SUPPLIED PASSAGE
+ + + + + + +

With threshold of 0.43, one of the face in test1.jpg could not be identified as ‘Bug’ (person nickname :-p). There could be possible two reasons. First, face has not been detected well (right eye is not covered in bounded box). Secondly, It’s a low resolution image. The recognition accuracy will be better with higher resolution image. Likewise, I ran face recognition on a short recorded video of my friends.

>>> python facenet/src/face_recognition_video.py 

Concluding Remarks

Hope it was easy to go through tutorial as I have tried to keep it simple and reproducible. Beginners who are interested in image analytics/computer vision can start with this application.

You might be thinking about the mathematics behind the used models like MTCNN and FaceNet models. You are encouraged to study about these models from references section. Apart from that, there can be a lot of experiments which can be done further.

  1. Experiment on a large scale with the pre-trained model. Example in this blog-post has 6 people in database. One can setup an experiment with 100 people in data-set. If you are interested to do it, do reach me out.

+ + + + + + +

PROVIDED MATERIAL
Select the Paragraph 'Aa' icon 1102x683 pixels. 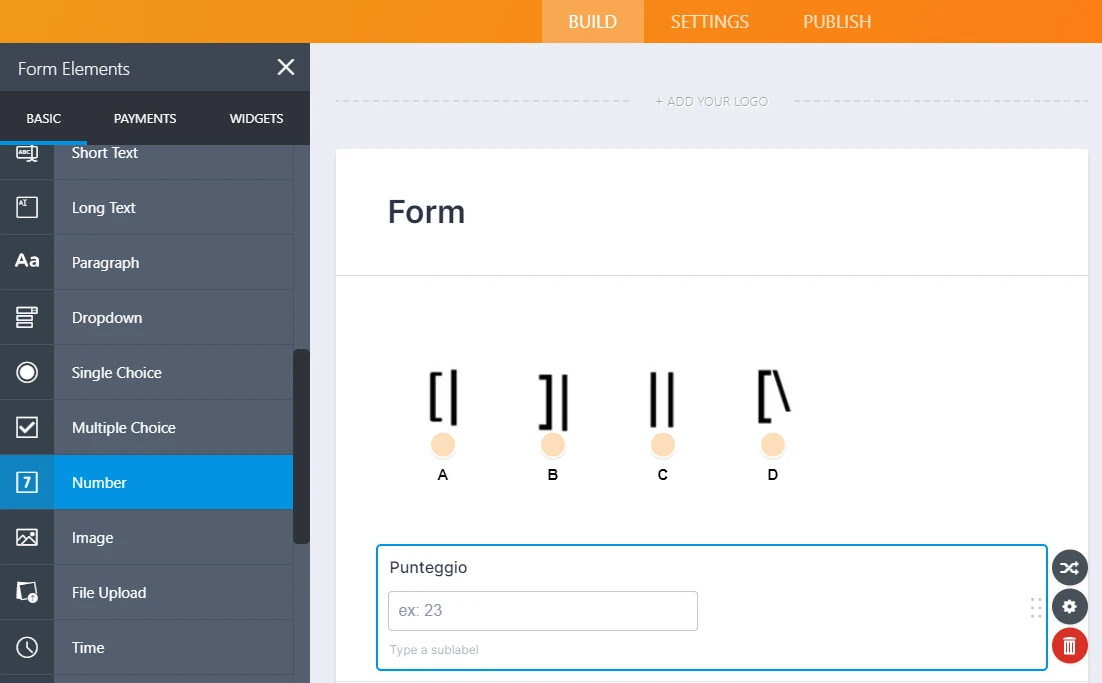click(27, 262)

+ + + + + + +

According to the face recognition tutorial, how many people are in the database for its example? These lines have no connection to the face recognition tutorial.

FINISHED EXERCISE
Six people.